The shock had faded a little from his face, leaving a "so what" expression instead.

'You avoided it…only because you had your back to those encounters.' Yuuko heard his silence, then continued: 'there are four crossroads between your school and your house. Did you not hear someone calling you at the forth? Didn't you hear someone calling you before that? Chasing you?'

He had, though he hadn't admitted it then and didn't want to now.

Yuuko's smile became gentle, melancholic, and she came nearer to him. 'Your brother followed you, crossed four crossroads – but he didn't have his back turned like you. So the doorway to death opened for him.'

She watched the words sink in.

'Why should I believe that?' the boy said roughly, in the end.
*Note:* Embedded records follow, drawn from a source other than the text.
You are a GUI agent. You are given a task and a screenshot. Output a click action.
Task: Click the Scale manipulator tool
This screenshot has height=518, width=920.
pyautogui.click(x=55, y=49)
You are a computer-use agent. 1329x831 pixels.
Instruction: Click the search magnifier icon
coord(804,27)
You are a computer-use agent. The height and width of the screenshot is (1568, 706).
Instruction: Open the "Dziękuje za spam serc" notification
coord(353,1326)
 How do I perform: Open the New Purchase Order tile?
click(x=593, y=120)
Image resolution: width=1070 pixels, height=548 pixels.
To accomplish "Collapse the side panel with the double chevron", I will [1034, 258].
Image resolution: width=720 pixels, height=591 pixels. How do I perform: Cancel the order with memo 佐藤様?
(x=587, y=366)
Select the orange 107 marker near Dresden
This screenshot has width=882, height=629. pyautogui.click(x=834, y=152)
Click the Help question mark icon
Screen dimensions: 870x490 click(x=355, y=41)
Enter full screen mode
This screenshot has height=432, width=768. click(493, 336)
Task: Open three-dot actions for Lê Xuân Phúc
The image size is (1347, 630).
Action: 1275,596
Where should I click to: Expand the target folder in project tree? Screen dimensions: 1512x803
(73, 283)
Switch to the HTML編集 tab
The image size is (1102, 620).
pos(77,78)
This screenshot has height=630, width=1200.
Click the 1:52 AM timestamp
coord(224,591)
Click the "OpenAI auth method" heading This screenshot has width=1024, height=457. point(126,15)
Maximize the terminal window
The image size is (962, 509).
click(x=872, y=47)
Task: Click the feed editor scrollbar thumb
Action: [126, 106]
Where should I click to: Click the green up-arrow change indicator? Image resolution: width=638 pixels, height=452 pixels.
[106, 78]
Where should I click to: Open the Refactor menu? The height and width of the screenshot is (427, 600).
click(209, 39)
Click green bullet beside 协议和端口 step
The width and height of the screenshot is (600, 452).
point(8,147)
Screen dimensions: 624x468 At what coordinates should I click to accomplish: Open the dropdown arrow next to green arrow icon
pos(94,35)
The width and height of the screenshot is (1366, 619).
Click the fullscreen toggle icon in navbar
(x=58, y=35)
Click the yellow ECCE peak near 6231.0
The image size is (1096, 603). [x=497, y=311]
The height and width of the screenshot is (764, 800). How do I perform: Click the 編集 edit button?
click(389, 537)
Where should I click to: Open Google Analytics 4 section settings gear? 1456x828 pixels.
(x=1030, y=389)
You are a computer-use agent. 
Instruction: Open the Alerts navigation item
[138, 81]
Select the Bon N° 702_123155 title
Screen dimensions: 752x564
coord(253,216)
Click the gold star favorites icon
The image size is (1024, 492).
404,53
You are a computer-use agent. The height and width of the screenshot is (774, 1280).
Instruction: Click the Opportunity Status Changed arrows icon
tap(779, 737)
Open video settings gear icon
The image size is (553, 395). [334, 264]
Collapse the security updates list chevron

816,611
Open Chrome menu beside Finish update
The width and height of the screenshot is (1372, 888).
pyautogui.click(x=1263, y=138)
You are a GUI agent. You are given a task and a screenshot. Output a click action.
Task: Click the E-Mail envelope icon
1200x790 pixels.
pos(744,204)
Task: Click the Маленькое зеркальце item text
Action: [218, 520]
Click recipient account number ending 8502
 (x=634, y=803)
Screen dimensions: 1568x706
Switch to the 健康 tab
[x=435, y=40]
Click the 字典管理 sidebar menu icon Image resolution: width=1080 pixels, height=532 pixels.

Yuuko shrugged. 'I am called the Dimensional Witch,' she said. 'I grant people's wishes, and deep down you must have realised you had a part to play in all this, because it is your wish that has brought me here.'

Kouji turned away again. 'People die all the time,' he said. 'Why is this different?'

Yuuko regarded him, then said: 'You can try and distance yourself all you want, but it won't work. Death is something that never fails to touch anyone; whether you walk away from an accident or stay to watch and wait really makes no different if the person dies in the end.' Then she smiled. 'But I don't give advice for free either, so that'll be added to your payment.'

'Payment?' Kouji repeated.

'Payment,' Yuuko affirmed. 'The world must be kept in balance after all. For each person that dies, another is born. For every empty hole, something is created to fill it. The world would collapse otherwise. And the balance is maintained, because everything that happens is meant to be. Hitzuen: inevitability.'

He turned away again: slowly, thoughtfully. 'You have a brother you don't know,' Yuuko continued. 'And you feel guilty: if only you'd been more open, you think. More approachable, instead of hiding behind bitterness. Then the two of you mightn't be in this situation. And maybe you father would have considered you old and mature enough to know the truth, so you wouldn't have had to live a lie.'

Kouji laughed dryly at that. 'But everything is inevitable.'

'Indeed.' Yuuko's tone showed no amusement to that. 'Which means the only thing you can strive for is the future. The future is inevitable, yes, but do you know that inevitable future?'

He thought about it, then shook his head.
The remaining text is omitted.